Alivio y preocupación tras el hallazgo de Fabiana Muñoz
La reciente aparición con vida de Fabiana Muñoz, tras una intensa búsqueda de casi dos días en Neuquén, ha traído un sentido de alivio, aunque también ha reabierto un debate complejo y incómodo. Fabiana, quien padece esquizofrenia y se encontraba sin medicación, fue encontrada con signos de deshidratación e hipotermia. Actualmente, permanece bajo observación médica.
Una crisis de salud mental que no se puede ignorar
La realidad que enfrenta Argentina en términos de salud mental ha sido reconocida por expertos, funcionarios y diversas organizaciones. Las cifras oficiales revelan un aumento continuo en las hospitalizaciones y consultas, acentuado particularmente tras la pandemia.
- En Buenos Aires, las solicitudes de internación relacionadas con problemas de salud mental se dispararon de 2.827 en 2020 a 6.479 en 2024.
- De acuerdo con el Órgano de Revisión Nacional de Salud Mental, más del 60% de estas internaciones están correlacionadas con intentos de suicidio o conductas autolesivas.
En la provincia de Buenos Aires, las internaciones han casi duplicado en un lapso de cuatro años, mientras que las prácticas ambulatorias se han incrementado más del 140%. Un aspecto alarmante de esta situación es el creciente número de casos en niños, niñas y adolescentes.

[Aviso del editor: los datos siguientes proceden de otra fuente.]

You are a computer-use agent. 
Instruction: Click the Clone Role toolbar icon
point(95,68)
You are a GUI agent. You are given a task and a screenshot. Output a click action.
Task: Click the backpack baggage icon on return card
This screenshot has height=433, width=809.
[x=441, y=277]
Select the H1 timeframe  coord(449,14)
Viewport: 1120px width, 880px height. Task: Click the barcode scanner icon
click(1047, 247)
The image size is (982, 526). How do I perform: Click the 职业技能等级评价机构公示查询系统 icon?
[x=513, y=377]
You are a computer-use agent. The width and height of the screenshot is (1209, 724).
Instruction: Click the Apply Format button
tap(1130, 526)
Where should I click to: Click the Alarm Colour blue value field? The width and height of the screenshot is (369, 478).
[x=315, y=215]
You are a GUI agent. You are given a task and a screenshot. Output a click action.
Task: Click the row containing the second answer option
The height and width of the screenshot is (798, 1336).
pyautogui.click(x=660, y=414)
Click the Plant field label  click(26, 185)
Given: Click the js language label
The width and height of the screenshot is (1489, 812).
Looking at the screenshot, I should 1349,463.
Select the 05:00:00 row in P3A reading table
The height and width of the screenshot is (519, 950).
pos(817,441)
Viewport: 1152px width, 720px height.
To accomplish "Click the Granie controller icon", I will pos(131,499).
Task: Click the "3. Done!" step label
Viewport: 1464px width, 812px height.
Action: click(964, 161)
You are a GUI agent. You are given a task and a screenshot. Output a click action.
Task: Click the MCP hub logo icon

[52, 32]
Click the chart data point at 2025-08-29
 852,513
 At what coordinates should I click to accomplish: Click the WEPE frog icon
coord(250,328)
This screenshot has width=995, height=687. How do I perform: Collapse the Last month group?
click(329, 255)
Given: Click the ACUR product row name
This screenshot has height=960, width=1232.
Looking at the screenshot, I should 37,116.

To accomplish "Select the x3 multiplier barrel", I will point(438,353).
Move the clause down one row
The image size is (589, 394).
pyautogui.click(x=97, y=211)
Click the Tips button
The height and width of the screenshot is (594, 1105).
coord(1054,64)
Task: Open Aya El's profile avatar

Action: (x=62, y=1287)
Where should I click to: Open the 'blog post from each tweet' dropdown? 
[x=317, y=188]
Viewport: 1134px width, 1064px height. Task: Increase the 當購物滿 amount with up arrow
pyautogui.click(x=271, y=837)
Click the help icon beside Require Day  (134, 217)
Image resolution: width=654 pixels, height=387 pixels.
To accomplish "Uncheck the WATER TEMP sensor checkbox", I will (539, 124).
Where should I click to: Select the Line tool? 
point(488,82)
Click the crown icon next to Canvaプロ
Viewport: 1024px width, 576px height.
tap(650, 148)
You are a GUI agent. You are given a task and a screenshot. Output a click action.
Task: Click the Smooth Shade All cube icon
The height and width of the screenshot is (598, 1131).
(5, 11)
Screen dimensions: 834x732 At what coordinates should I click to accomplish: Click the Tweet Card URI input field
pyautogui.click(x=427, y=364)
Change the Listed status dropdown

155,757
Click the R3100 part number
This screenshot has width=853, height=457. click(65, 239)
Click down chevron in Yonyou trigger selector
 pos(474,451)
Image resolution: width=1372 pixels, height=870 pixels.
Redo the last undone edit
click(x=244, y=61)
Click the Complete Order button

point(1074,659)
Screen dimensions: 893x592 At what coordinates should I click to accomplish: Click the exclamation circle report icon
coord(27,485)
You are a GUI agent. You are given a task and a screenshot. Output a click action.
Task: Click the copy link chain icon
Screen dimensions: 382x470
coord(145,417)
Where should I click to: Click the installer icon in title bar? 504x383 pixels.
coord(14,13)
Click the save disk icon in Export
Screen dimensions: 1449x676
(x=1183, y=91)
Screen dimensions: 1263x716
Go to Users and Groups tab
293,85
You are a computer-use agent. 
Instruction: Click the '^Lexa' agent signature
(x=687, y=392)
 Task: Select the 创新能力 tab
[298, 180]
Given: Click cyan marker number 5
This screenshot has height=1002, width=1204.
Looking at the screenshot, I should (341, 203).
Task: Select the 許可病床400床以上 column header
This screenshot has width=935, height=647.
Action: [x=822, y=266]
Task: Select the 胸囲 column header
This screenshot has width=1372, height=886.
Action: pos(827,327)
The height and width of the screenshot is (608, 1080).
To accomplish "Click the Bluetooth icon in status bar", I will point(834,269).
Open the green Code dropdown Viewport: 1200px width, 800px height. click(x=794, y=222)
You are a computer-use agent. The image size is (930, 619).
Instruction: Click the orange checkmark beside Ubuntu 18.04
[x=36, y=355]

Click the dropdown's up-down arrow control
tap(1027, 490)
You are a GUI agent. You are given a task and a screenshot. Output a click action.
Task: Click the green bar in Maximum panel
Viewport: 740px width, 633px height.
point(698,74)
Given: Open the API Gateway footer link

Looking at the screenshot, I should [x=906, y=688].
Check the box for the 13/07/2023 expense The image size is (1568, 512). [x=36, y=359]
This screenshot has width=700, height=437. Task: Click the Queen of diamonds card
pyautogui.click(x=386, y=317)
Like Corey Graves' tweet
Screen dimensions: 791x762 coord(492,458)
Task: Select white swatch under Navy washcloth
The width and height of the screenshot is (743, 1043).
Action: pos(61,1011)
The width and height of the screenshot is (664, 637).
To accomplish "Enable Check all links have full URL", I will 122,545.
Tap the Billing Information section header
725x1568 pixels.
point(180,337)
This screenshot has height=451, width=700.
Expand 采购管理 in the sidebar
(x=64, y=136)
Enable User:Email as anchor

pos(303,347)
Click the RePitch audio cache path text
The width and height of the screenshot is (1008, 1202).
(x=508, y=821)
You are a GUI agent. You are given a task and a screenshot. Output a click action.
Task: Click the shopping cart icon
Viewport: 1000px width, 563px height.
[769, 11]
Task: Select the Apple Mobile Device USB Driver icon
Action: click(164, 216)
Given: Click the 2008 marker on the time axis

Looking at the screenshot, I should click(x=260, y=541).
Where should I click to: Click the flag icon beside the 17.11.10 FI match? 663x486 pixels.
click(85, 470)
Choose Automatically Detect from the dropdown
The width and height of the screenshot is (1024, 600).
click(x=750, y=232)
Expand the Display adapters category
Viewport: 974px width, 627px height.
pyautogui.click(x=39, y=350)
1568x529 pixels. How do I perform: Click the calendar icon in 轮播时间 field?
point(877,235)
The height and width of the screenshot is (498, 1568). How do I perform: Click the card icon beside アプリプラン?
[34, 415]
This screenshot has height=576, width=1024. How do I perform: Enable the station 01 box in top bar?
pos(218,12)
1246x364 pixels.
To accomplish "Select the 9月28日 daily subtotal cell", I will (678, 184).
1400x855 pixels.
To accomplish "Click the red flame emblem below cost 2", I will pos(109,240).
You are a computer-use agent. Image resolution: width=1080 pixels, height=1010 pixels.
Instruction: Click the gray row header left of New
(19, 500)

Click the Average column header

El peligro de reducir la situación a un simple diagnóstico
Según Jorge Prado, psicólogo y docente de Salud Pública y Salud Mental II en la Facultad de Psicología de la UBA, cada instancia que involucra a una persona con sufrimiento psíquico revive un reflejo social preocupante. «Desde la promulgación de la Ley Nacional de Salud Mental, Argentina ha intentado transformar el paradigma psiquiátrico. Sin embargo, cada vez que un incidente violento está relacionado con alguien que sufre, resurgen estigmas antiguos que asocian la locura con peligrosidad y exigen respuestas coercitivas», explica Prado.
El especialista destaca que el enfoque mediático tiende a acentuar el miedo en lugar de fomentar un diálogo genuino sobre derechos y cuidados. «El diagnóstico, en lugar de ser una herramienta de apoyo, frecuentemente se convierte en una etiqueta que aísla y silencia», añade.
Una ley de salud mental desactualizada y una red insuficiente
La Ley Nacional de Salud Mental N.º 26.657, que fue aprobada en 2010, pretendía implementar un cambio en el enfoque de atención, priorizando menos el encierro y más la atención comunitaria, y estableciendo las internaciones como último recurso. Sin embargo, en la práctica, esta red de soporte—compuesta por centros de atención primaria, dispositivos comunitarios, acompañamiento domiciliario y apoyo a las familias—continúa siendo insuficiente o inexistente en diversas áreas del país.
Prado explica que el desafío no es únicamente normativo, sino que también radica en la implementación: «Uno de los avances de la ley consistió en reemplazar el concepto de ‘peligrosidad’ por ‘riesgo cierto e inminente’, promoviendo una visión menos centrada en el encierro. Sin embargo, en la realidad, aún prevalece una lógica de control en muchas instituciones y discursos profesionales».
Escuchas que se reemplazan por medicación
El psicólogo también señala prácticas que, en lugar de brindar cuidado, exacerban el sufrimiento: «Cuando el diagnóstico se convierte en una identidad fija y la medicación sustituye la escucha activa, se establece una lógica punitiva», advierte. En este contexto, el sufrimiento no solo no mejora, sino que se agrava debido al estigma y la escasez de un acompañamiento auténtico.
Familias en soledad ante un sistema desarticulado
Casos como el de Fabiana Muñoz evidencian otro aspecto crítico de la crisis: la carga emocional y práctica que asumen las familias. Muchas de ellas identifican señales de deterioro, solicitan asistencia y a menudo se enfrentan a respuestas fragmentadas, criterios restrictivos o demoras que pueden tener consecuencias fatales. «La salud mental no debería basarse en el control del usuario, sino en una red de escucha, comunidad y cuidado», concluye Prado.
Los casos que llegan a ser mediáticos conmueven, pero no son excepciones; representan síntomas evidentes de una crisis estructural. La discusión debería centrarse no solo en endurecer las respuestas ante situaciones de emergencia, sino en asegurar atención temprana, apoyo sostenido y políticas públicas que hagan efectiva la ley existente. Transformar la salud mental implica no solo modificar normas: es necesario cambiar prácticas, perspectivas y prioridades para que la asistencia llegue antes de que la urgencia se convierta en un tema de noticia.